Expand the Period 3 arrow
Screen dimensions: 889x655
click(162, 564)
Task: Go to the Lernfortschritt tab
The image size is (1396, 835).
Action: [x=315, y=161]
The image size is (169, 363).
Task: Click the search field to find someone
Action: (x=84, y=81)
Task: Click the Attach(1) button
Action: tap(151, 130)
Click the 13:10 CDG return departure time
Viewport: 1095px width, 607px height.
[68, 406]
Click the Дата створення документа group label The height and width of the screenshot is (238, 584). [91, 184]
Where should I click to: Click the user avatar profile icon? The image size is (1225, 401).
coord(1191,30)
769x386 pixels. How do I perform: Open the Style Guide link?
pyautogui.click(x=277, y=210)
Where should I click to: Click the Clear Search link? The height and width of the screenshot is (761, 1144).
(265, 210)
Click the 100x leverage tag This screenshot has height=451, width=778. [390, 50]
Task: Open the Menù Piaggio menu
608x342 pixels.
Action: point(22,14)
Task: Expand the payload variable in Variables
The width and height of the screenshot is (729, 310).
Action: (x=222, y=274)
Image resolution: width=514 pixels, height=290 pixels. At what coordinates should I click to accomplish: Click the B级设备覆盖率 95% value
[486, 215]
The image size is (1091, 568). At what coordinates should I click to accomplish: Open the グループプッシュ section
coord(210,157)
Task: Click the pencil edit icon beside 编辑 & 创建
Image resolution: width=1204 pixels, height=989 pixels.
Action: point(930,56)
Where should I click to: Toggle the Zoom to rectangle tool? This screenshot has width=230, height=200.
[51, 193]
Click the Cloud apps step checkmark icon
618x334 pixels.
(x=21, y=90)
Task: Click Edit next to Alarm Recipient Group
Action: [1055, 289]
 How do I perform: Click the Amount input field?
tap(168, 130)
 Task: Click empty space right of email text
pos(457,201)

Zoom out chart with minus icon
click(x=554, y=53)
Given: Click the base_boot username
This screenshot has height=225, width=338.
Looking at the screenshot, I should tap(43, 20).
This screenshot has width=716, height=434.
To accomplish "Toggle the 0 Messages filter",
-=-=-=-=-
● The problem
Type out each entry above again, exactly.

● Exercise output
Expand the Period 3 arrow
Screen dimensions: 889x655
click(162, 564)
Task: Go to the Lernfortschritt tab
The image size is (1396, 835).
Action: [x=315, y=161]
The image size is (169, 363).
Task: Click the search field to find someone
Action: (x=84, y=81)
Task: Click the Attach(1) button
Action: tap(151, 130)
Click the 13:10 CDG return departure time
Viewport: 1095px width, 607px height.
[68, 406]
Click the Дата створення документа group label The height and width of the screenshot is (238, 584). [91, 184]
Where should I click to: Click the user avatar profile icon? The image size is (1225, 401).
coord(1191,30)
769x386 pixels. How do I perform: Open the Style Guide link?
pyautogui.click(x=277, y=210)
Where should I click to: Click the Clear Search link? The height and width of the screenshot is (761, 1144).
(265, 210)
Click the 100x leverage tag This screenshot has height=451, width=778. [390, 50]
Task: Open the Menù Piaggio menu
608x342 pixels.
Action: point(22,14)
Task: Expand the payload variable in Variables
The width and height of the screenshot is (729, 310).
Action: (x=222, y=274)
Image resolution: width=514 pixels, height=290 pixels. At what coordinates should I click to accomplish: Click the B级设备覆盖率 95% value
[486, 215]
The image size is (1091, 568). At what coordinates should I click to accomplish: Open the グループプッシュ section
coord(210,157)
Task: Click the pencil edit icon beside 编辑 & 创建
Image resolution: width=1204 pixels, height=989 pixels.
Action: point(930,56)
Where should I click to: Toggle the Zoom to rectangle tool? This screenshot has width=230, height=200.
[51, 193]
Click the Cloud apps step checkmark icon
618x334 pixels.
(x=21, y=90)
Task: Click Edit next to Alarm Recipient Group
Action: [1055, 289]
 How do I perform: Click the Amount input field?
tap(168, 130)
 Task: Click empty space right of email text
pos(457,201)

Zoom out chart with minus icon
click(x=554, y=53)
Given: Click the base_boot username
This screenshot has height=225, width=338.
Looking at the screenshot, I should tap(43, 20).
This screenshot has width=716, height=434.
To accomplish "Toggle the 0 Messages filter",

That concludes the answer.